> _Assignment_: Beginning at the first line of the data, print each line exactly, stopping after the line that contains "Bogotá En Forma (161, 442)".

> _Data supplied_:

====

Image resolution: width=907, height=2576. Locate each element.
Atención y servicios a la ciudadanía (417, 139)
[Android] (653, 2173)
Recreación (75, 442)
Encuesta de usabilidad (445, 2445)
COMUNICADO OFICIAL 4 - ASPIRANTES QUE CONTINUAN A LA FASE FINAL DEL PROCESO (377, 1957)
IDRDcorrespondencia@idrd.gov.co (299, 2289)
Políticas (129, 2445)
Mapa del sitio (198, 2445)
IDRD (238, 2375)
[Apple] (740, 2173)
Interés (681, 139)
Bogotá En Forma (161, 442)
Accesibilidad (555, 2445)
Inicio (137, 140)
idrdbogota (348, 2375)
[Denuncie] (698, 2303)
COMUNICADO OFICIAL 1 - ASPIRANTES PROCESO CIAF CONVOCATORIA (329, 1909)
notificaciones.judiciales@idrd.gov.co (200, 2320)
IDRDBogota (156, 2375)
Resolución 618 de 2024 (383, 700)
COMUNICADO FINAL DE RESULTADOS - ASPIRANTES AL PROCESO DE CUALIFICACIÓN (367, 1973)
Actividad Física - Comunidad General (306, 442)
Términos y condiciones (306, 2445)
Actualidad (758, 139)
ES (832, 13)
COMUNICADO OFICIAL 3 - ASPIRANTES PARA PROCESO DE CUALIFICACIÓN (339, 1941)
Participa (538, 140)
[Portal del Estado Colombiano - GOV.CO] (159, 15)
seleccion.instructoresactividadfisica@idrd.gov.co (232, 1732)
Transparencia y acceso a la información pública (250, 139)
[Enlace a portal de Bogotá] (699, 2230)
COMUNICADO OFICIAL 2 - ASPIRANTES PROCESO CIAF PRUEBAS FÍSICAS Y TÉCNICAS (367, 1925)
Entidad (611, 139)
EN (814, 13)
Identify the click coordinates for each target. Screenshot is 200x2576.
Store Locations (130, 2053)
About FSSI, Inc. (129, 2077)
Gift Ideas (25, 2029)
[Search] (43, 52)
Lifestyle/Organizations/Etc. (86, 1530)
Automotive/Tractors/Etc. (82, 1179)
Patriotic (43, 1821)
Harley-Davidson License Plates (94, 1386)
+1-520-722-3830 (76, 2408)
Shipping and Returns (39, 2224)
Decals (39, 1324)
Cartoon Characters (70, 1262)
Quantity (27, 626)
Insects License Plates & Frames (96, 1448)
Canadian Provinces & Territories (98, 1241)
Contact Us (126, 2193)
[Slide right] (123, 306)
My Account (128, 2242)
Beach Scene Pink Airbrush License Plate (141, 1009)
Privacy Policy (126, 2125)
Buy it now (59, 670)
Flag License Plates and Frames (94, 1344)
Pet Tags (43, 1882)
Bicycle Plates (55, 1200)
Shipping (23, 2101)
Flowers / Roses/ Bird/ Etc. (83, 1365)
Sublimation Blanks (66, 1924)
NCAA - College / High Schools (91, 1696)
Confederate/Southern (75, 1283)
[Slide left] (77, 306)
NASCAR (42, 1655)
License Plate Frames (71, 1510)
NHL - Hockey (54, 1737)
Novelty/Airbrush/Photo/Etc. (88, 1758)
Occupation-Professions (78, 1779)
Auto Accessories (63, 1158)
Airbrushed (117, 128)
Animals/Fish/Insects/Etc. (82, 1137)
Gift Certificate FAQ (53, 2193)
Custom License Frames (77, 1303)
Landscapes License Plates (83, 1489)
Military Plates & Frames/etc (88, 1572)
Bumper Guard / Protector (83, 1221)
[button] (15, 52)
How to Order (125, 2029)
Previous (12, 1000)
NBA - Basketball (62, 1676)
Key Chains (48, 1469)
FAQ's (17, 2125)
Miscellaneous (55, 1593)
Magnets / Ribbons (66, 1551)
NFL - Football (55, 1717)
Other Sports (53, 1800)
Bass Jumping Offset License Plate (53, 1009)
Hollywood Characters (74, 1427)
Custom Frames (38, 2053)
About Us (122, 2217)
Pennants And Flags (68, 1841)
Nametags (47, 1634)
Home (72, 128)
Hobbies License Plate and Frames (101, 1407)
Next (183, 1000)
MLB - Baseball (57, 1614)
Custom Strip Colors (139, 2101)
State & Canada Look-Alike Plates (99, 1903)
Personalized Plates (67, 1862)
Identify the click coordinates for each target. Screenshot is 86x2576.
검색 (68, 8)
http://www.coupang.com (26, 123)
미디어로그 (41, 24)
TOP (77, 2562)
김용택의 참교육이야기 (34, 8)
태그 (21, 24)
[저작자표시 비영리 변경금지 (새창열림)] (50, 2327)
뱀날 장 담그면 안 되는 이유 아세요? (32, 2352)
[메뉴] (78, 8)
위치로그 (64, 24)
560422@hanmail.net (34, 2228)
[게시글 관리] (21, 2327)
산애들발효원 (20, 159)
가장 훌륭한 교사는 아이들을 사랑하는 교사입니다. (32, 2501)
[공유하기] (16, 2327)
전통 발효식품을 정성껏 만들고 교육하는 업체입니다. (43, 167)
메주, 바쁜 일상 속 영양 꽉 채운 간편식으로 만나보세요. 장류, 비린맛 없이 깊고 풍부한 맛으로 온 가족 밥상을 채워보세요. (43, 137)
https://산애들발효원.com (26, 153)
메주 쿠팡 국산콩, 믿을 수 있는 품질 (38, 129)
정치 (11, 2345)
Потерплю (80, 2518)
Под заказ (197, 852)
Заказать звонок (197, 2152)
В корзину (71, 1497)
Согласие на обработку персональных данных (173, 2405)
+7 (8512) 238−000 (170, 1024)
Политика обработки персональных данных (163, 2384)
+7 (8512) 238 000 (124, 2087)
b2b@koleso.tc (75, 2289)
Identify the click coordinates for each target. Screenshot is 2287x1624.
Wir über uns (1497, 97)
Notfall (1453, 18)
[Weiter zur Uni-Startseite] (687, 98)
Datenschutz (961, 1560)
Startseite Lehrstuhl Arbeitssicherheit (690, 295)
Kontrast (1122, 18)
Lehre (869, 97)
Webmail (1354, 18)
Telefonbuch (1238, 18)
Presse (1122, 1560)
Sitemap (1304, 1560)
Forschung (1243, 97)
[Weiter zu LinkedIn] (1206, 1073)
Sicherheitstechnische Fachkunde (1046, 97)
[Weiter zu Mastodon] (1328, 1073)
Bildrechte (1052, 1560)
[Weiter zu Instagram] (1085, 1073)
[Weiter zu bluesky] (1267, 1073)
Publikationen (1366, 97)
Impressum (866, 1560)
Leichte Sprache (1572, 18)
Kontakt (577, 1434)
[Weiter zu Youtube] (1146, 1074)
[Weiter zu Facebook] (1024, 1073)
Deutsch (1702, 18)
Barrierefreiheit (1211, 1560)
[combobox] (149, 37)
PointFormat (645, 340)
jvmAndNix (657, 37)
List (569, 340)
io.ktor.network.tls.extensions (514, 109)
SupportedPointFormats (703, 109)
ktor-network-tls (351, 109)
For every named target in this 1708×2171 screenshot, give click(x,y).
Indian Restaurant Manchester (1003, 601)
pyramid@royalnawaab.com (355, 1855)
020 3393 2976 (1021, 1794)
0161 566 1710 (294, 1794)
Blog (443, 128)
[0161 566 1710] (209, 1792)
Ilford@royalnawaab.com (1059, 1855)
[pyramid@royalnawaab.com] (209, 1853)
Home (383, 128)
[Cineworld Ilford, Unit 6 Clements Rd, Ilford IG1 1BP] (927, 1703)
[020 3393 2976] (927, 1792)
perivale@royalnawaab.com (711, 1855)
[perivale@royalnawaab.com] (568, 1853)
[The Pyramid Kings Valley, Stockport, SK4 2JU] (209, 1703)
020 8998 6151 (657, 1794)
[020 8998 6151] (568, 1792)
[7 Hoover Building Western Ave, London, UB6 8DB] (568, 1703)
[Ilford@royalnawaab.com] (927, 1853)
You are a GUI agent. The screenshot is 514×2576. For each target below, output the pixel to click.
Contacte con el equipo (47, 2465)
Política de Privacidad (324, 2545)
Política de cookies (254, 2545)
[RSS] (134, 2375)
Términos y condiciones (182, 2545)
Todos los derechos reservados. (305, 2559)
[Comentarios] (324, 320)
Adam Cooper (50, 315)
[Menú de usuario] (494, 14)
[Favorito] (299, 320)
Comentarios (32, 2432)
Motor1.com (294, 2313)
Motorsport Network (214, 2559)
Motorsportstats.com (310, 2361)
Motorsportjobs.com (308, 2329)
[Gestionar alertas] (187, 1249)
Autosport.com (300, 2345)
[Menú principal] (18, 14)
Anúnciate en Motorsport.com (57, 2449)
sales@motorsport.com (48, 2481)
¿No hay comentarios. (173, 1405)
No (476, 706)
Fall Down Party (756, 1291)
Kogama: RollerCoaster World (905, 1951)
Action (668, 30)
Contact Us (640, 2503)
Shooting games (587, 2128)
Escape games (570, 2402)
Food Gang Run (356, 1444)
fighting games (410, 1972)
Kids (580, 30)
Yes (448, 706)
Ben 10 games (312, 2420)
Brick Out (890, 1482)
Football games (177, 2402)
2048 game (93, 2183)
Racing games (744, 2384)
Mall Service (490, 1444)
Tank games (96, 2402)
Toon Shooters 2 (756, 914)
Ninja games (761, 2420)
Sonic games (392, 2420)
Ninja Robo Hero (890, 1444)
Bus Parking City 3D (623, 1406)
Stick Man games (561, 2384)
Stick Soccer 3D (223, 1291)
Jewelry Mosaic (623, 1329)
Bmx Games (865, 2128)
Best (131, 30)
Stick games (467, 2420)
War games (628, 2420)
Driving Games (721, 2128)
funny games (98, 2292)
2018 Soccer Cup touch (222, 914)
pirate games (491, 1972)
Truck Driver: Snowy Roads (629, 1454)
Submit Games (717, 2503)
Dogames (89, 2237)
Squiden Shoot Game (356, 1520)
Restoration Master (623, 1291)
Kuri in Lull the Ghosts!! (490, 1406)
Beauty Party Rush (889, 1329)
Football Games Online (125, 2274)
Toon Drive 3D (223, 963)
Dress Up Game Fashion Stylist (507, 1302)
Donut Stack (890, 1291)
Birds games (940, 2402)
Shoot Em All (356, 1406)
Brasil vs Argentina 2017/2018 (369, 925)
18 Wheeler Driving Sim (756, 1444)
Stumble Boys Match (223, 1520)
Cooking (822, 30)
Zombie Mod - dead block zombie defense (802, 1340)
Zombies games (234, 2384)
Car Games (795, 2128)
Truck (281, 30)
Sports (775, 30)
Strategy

====

> _Response box_:
Image resolution: width=907, height=2576. Locate each element.
Atención y servicios a la ciudadanía (417, 139)
[Android] (653, 2173)
Recreación (75, 442)
Encuesta de usabilidad (445, 2445)
COMUNICADO OFICIAL 4 - ASPIRANTES QUE CONTINUAN A LA FASE FINAL DEL PROCESO (377, 1957)
IDRDcorrespondencia@idrd.gov.co (299, 2289)
Políticas (129, 2445)
Mapa del sitio (198, 2445)
IDRD (238, 2375)
[Apple] (740, 2173)
Interés (681, 139)
Bogotá En Forma (161, 442)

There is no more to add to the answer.